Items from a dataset
┏━━

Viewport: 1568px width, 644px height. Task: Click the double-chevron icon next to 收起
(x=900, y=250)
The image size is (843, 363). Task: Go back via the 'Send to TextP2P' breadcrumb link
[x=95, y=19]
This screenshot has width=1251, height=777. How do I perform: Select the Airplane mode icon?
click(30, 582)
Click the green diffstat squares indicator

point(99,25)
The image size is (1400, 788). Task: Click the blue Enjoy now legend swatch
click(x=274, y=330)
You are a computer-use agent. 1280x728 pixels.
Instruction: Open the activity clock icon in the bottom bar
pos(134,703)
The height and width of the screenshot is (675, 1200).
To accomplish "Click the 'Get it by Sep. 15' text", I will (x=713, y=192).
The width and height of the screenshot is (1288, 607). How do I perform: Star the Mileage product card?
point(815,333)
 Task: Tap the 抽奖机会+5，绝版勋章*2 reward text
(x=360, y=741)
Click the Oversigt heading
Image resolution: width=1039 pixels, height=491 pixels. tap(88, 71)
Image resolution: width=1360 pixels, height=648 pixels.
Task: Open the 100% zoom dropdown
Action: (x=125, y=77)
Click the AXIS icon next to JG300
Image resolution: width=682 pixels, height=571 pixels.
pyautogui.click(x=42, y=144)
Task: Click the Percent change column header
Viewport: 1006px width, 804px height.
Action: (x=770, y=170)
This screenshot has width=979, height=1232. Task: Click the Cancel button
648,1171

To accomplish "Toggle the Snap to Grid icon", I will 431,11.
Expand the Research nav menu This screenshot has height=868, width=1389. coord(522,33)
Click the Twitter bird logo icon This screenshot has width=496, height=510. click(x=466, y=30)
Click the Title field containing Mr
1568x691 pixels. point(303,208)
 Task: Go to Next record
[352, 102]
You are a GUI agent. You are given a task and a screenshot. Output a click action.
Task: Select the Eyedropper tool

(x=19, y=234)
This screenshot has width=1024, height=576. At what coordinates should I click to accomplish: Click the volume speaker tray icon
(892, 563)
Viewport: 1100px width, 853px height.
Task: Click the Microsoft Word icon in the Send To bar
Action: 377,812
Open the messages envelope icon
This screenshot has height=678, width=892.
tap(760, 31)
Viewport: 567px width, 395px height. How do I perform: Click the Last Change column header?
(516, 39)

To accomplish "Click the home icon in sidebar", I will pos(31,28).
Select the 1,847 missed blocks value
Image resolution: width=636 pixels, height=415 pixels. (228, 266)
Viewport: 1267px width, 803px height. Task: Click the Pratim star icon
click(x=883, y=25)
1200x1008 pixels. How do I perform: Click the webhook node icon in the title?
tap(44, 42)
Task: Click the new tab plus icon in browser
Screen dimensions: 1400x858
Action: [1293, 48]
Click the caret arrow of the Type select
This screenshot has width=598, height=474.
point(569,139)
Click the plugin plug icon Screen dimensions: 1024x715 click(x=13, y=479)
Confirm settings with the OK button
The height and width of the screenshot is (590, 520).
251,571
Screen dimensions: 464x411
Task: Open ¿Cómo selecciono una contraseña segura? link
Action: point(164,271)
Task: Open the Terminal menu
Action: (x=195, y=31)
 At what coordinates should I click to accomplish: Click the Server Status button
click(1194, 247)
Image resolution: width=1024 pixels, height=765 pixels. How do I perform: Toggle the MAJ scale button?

┗━━

• [Directions for this task] Word for word, return the lines from the one holding "Confirm settings with the OK button" through the end of the entries above.

• [Task solution]
Confirm settings with the OK button
The height and width of the screenshot is (590, 520).
251,571
Screen dimensions: 464x411
Task: Open ¿Cómo selecciono una contraseña segura? link
Action: point(164,271)
Task: Open the Terminal menu
Action: (x=195, y=31)
 At what coordinates should I click to accomplish: Click the Server Status button
click(1194, 247)
Image resolution: width=1024 pixels, height=765 pixels. How do I perform: Toggle the MAJ scale button?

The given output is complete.